Japón dona $844 millones para escuelas de Boyacá y Huila

Esta entrega es la cooperación que realiza el gobierno nipón a la política de revolución educativa colombiana

El Gobierno de Japón, por medio de su embajada en Colombia, entregó este miércoles en donación recursos por 844 millones de pesos, dirigidos a la ampliación y adecuación de cuatro centros educativos ubicados en los departamentos de Boyacá y Huila.



Los municipios beneficiarios con estos recursos son Chiquinquirá y Puerto Boyacá en Boyacá y Palermo y La Plata en el Huila, localidades en las cuales se beneficiarán 3.551 alumnos.



La entrega oficial de este presupuesto que será canalizado a través del Plan Padrino de la Consejería Presidencial de Proyectos Especiales, fue efectuada por el embajador japonés, Wataru Hayashi, en presencia de la señora Lina María Moreno, esposa del presidente Álvaro Uribe Vélez.



La donación hace parte del programa de Asistencia a Proyectos Comunitarios “APC” que lidera Japón y el cual tiene como propósito ofrecer ayuda a organizaciones no gubernamentales o autoridades locales para solucionar problemas relacionados con la satisfacción de las necesidades humanas básicas fundamentales.



Es así como por medio de este programa el Gobierno del Japón ha entregado desde 1.989 a la fecha, cerca de US$15 479.878, recursos que han sido empleados en la ejecución de 278 proyectos.
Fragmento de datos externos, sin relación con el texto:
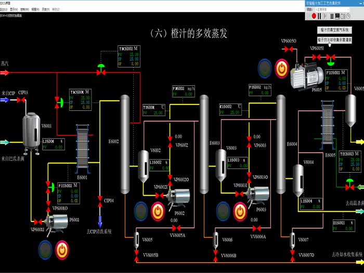This screenshot has width=364, height=273.
Task: Toggle the red power button for pump P6001
Action: click(62, 249)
Esta entrega es la cooperación que realiza el gobierno nipón a la política de revolución educativa, primera de las 7 herramientas de equidad, para ampliar la cobertura y la calidad de la educación en Colombia.



Los recursos serán distribuidos de la siguiente manera:



El Gobierno de Japón entregará $213.282.500 al colegio de educación básica Santa Cecilia, dirigidos a la construcción de tres aulas y zonas de circulación.

Adicionalmente se adecuará un aula, el restaurante escolar, la cocina y una oficina que se transformará en baño.



Esta institución atiende a 675 alumnos de los grados 0 a 9º. Con la ejecución de las obras amplía su cobertura a 100 nuevos cupos, de los cuales 65 se destinarán a niños de familias en condición de desplazamiento por la violencia.



De la misma manera el Colegio oficial José Antonio Galán de Puerto Boyacá, recibirá $202.529.301, para la construcción de seis aulas escolares, escaleras y zonas de circulación.



Gracias a esta infraestructura este colegio podrá ampliar a 420 nuevos cupos su cobertura y se suma a los 1.193 alumnos que atiende a la fecha en grados de 0 a 11º.

Por su parte para la institución educativa rural Nilo, ubicada en el municipio de Palermo, Huila, el gobierno japonés entregara $224 millones 981 mil 049.



Con esta financiación se construirán dos aulas escolares, dos baterías sanitarias, escaleras, zonas de circulación y cunetas para drenaje. Además se adelantará el cambio de pisos y cubiertas existentes y la adecuación de cuatro salones de clase y el área administrativa.



De esta manera la institución educativa Nilo, que atiende a 203 estudiantes de 0 a 9º grado podrá darle la oportunidad de estudiar a 100 infantes más, de los cuales 60 serán para niños desplazados.



Finalmente, la institución Villa de los Andes, ubicada en la inspección de Belén en La Plata, Huila, recibirá $203.940.687, recursos con los cuales se construirán siete aulas, el área administrativa, escaleras y zonas de circulación



Con estas obras la institución podrá ampliar en 191 nuevos cupos su oferta educativa, de los cuales 100 estarán destinados a menores que provienen de familias en condición de desplazamiento por la violencia.